The Covid-19 pandemic leaves no one unaffected, including terrorists.
European terrorist networks are torn between protecting their own members against the virus and using the pandemic to further their goals. This causes immediate and long-term effects on terrorism in Europe.
Like many state and other non-state actors, terrorist groups manipulate the global pandemic in their radical narratives. They do so to unify their followers, attract new sympathisers, and further their objectives. Daesh sees in the coronavirus "a torment sent by Allah to his enemies". China would be particularly hard-hit as punishment for its treatment of Uighur Muslims, and it is no coincidence that Iran's holy Shiite city Qom is one of the new epicentres of the outbreak. Far-right terrorists also blame their enemies hoping to radicalise others and promote their goals. They see the pandemic as a result of a biological weapon deployed by China, aimed at destroying Western powers, or blame migrants for causing its spread.
Terrorist groups also use the pandemic to gain visibility. Daesh, for instance, has been exploiting hashtags related to the coronavirus to redirect users to their radical propaganda. European extremist groups also capitalise on current fear and chaos to incite followers to commit attacks.
Neo-nazi groups encourage supporters to stir panic during the coronavirus outbreak and anarchist groups have called on members to commit attacks, as police forces would be overburdened with corona-related tasks.
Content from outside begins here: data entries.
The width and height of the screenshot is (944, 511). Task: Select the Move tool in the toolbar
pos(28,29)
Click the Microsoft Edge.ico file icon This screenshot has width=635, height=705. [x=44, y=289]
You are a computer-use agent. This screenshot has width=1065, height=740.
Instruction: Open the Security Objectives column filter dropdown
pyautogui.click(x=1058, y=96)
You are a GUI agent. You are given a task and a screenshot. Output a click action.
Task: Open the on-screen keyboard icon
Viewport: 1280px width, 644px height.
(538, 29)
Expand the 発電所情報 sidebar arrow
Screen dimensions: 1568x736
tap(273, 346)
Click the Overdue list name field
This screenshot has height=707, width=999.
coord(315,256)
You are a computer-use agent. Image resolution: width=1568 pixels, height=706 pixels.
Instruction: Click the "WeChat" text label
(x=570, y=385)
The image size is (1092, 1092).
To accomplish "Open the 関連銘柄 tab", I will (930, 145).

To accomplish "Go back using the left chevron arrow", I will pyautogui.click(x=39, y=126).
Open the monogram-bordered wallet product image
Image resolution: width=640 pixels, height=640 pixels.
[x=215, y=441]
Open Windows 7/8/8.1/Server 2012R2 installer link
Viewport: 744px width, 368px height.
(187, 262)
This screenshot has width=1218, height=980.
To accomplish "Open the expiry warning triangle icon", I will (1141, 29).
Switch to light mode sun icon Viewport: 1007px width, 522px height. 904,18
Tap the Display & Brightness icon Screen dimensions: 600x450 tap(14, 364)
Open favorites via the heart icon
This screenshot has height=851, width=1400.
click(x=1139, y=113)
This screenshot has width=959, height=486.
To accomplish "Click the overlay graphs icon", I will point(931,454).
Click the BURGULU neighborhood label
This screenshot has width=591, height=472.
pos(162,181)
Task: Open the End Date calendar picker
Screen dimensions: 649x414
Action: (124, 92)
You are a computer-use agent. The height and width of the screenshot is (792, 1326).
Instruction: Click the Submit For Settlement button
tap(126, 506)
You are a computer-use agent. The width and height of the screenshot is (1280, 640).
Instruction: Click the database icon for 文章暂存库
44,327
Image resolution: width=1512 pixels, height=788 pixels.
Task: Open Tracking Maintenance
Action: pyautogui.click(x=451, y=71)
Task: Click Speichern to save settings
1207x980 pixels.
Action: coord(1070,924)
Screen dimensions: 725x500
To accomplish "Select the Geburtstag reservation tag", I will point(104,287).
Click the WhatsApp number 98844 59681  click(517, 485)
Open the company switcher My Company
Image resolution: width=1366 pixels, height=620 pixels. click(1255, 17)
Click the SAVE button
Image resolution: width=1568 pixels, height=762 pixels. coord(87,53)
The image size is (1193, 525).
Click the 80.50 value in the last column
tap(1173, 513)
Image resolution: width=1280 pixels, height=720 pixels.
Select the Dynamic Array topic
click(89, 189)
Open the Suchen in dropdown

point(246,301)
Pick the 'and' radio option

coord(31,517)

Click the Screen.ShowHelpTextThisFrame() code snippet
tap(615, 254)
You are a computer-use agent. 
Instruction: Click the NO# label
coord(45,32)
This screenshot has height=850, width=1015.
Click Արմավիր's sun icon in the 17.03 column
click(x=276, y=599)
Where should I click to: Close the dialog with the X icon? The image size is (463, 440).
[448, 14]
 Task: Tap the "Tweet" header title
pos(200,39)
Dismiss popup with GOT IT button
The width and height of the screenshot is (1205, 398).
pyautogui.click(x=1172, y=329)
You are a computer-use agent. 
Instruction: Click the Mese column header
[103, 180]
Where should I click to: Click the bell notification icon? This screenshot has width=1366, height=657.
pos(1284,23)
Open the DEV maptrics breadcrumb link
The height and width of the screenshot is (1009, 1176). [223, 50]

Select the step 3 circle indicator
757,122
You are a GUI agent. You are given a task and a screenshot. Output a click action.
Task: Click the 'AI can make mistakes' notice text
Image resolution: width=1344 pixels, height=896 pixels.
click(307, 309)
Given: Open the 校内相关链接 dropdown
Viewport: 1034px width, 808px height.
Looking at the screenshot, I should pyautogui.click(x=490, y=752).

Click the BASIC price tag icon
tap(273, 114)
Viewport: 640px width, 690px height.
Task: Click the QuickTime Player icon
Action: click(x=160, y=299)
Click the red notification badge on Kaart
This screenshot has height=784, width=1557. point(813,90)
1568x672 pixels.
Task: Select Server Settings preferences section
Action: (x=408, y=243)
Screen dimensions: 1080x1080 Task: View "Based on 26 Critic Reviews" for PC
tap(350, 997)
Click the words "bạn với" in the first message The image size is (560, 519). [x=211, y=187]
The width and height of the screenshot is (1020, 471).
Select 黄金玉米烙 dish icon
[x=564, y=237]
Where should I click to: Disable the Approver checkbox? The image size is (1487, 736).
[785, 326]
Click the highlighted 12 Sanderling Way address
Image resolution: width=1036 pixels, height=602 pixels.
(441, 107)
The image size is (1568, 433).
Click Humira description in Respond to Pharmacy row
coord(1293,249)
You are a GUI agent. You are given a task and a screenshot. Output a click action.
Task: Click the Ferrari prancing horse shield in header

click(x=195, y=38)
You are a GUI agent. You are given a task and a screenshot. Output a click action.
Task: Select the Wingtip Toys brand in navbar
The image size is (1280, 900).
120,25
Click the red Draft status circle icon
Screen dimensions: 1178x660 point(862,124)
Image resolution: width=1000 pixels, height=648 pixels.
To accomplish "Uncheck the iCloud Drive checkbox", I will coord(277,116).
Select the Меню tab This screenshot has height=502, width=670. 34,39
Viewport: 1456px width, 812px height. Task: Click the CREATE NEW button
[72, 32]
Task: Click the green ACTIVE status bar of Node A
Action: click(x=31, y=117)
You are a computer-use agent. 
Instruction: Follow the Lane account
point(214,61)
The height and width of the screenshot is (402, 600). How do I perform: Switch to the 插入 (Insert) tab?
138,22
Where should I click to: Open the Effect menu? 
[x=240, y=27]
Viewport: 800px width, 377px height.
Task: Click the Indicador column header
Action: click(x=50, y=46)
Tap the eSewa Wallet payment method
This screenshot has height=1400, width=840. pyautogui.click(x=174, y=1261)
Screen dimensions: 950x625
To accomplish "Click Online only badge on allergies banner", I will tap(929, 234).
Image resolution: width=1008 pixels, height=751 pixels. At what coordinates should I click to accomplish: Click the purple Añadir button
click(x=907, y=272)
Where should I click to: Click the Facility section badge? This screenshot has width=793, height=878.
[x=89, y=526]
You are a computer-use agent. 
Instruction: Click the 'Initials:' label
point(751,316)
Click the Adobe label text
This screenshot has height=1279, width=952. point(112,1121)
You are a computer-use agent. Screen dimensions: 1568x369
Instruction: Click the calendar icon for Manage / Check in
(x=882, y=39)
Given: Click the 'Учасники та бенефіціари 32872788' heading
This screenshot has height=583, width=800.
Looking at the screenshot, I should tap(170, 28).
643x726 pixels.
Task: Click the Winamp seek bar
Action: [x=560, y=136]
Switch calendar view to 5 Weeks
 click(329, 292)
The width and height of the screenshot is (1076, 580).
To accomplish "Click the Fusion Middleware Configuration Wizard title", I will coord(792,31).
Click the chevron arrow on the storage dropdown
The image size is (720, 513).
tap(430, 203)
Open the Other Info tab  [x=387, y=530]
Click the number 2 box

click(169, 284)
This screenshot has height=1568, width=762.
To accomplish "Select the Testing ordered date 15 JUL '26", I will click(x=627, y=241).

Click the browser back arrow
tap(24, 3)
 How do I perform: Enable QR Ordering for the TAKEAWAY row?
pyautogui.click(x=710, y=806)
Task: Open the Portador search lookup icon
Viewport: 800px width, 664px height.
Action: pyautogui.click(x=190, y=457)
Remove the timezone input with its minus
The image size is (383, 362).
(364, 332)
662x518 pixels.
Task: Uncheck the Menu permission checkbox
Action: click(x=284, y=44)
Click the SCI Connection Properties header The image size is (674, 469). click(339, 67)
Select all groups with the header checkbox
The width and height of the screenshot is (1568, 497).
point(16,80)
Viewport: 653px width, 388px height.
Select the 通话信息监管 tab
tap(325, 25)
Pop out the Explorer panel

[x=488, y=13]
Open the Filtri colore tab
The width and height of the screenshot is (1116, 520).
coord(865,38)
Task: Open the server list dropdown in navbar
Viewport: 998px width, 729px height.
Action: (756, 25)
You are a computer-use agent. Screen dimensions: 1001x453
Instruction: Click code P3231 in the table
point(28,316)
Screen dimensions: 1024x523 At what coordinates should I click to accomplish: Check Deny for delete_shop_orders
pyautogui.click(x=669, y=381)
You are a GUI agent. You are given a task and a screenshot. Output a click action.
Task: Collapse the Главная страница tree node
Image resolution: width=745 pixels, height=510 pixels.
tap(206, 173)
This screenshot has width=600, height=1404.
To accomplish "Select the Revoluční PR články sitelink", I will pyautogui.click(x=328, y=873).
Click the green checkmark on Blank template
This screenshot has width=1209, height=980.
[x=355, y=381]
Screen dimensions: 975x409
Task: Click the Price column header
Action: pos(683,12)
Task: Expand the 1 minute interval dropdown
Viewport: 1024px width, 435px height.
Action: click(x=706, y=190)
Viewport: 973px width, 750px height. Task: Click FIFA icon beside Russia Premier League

The coronavirus pandemic has already caused high numbers of deaths, massive economic disruption, and had a huge impact on the daily lives of millions of people. In short, everything terrorists would want to achieve with their attacks. No surprise thus that the global pandemic serves as inspiration and influences the modus operandi of terrorists, both in terms of tactics and target selection.
Terrorist networks have encouraged followers to weaponise their own illness by trying to infect others. The pandemic might also serve as inspiration for their long-term strategies, leading to a potential rise of attempts to commit biological attacks.
Similar attacks occur fortunately very rarely; the most significant bio-terror attacks to date are a salmonellosis outbreak in Oregon, committed by the Rajneesh sect in the mid-80s, and the more than two dozen anthrax or ricin-laced letters in the early 2000s.